◆ **Brief**:
Starting at the line that contains "Instruction: Click the", return every line through the end of the data exactly, without pictures.

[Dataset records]
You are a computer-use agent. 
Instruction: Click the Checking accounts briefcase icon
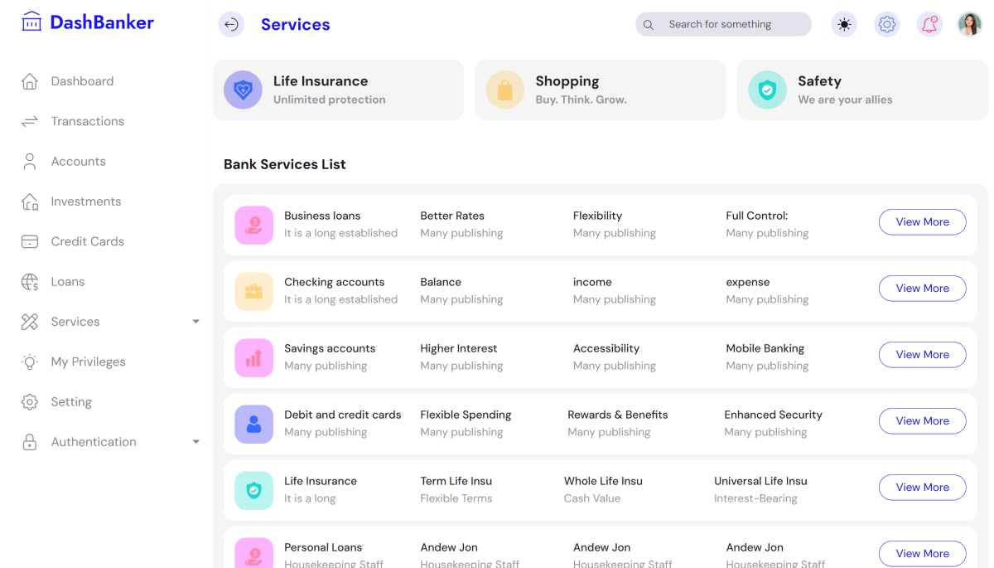[x=253, y=291]
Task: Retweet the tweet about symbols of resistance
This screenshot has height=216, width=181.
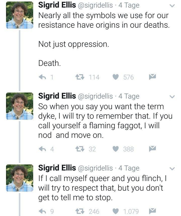Action: pyautogui.click(x=79, y=77)
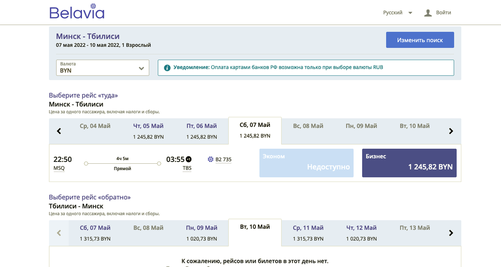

◆ **Solved exercise**:
Instruction: Click the Checking accounts briefcase icon
[x=253, y=291]
Task: Retweet the tweet about symbols of resistance
This screenshot has height=216, width=181.
Action: pyautogui.click(x=79, y=77)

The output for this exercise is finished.